A corrida pela semaglutida no Brasil acaba de ganhar um novo protagonista. A farmacêutica EMS lançou o Ozivy, o primeiro medicamento brasileiro com a substância após a expiração da patente, prometendo sacudir o mercado de bem-estar e saúde metabólica com uma estratégia estratégica de preços e distribuição nacional, que começou em maio e deve cobrir todo o país até julho.

O bolso agradece: a nova era dos preços

A chegada do Ozivy iniciou uma verdadeira guerra de preços. Com um valor de lançamento de R$ 452 e um plano de tratamento que reduz o custo médio mensal para R$ 287 nos primeiros três meses, a EMS forçou concorrentes como Novo Nordisk e Eurofarma a reajustarem suas tabelas. O resultado? A faixa de preço para tratamentos iniciais com semaglutida agora se movimenta entre R$ 399 e R$ 599, uma queda que torna o acesso mais viável para uma parcela maior da população. O movimento da EMS não é pontual: a empresa disponibilizou mais de 500 mil unidades iniciais para garantir a capilaridade.

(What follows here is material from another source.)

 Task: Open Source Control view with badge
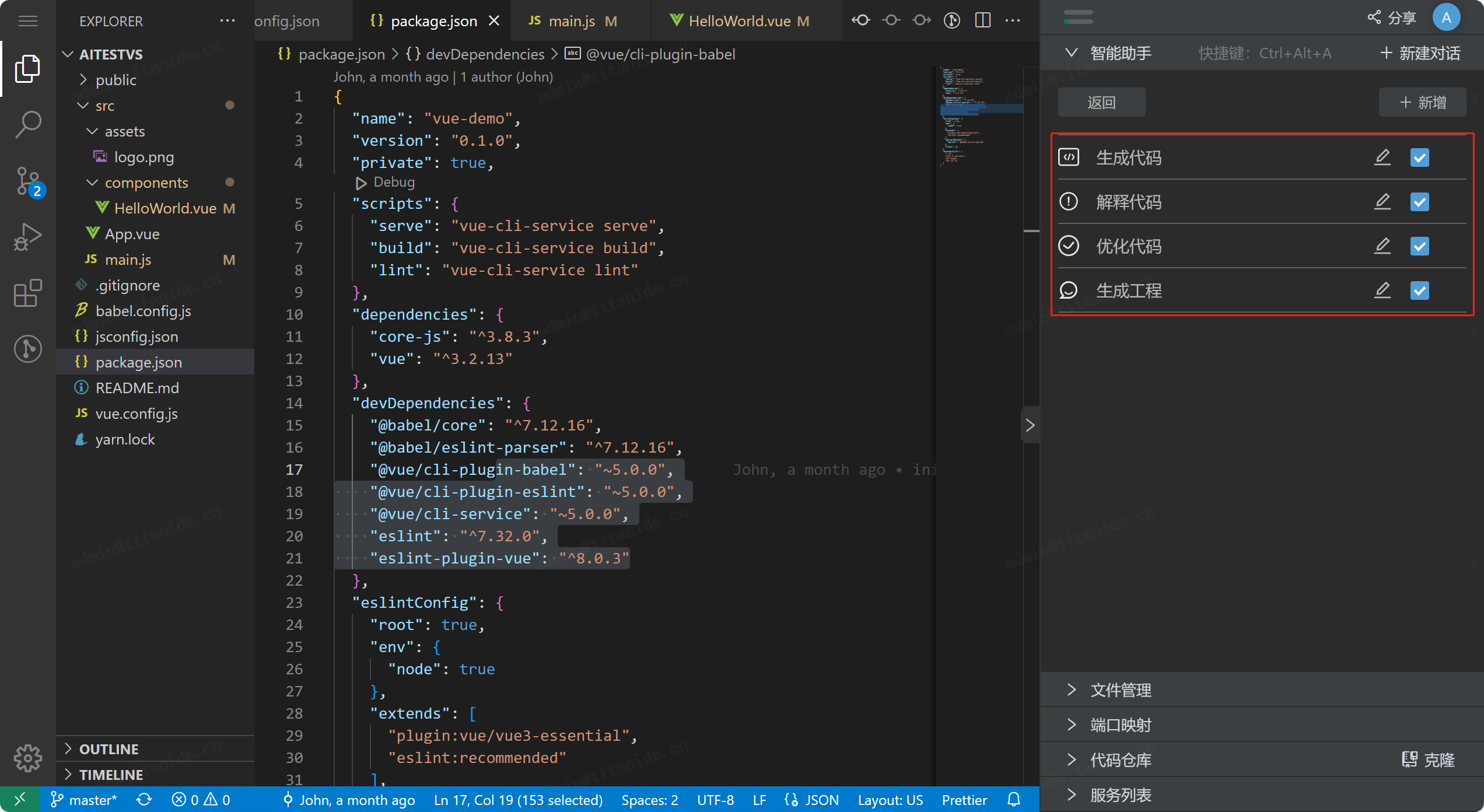point(27,181)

Mais que um remédio, uma mudança no jogo do bem-estar

A nacionalização da produção vai muito além da competição entre farmacêuticas. Ela representa um passo importante para a democratização do acesso a tratamentos de alto valor para diabetes e controle de peso, impactando diretamente a saúde metabólica dos brasileiros. Para o setor de bem-estar, o cenário é de pura oportunidade. A expectativa é que o mercado de agonistas de GLP-1, impulsionado pela semaglutida, praticamente dobre de valor e atinja R$ 20 bilhões até 2026. Isso abre espaço para novos modelos de negócio, desde plataformas de telemedicina focadas no acompanhamento de pacientes até programas integrados de educação e saúde.

O que vem pela frente?

O lançamento do Ozivy é um divisor de águas. Ele não apenas pressionou os preços para baixo, mas também reforça a importância estratégica da indústria farmacêutica local. Com a queda de valores, a discussão sobre a inclusão da semaglutida no SUS ganha força. Para empreendedores e executivos do universo wellness, a mensagem é clara: o jogo mudou. Acompanhar essa tendência e desenvolver soluções que além de custo-benefício e educação serão fundamentais para surfar essa nova onda.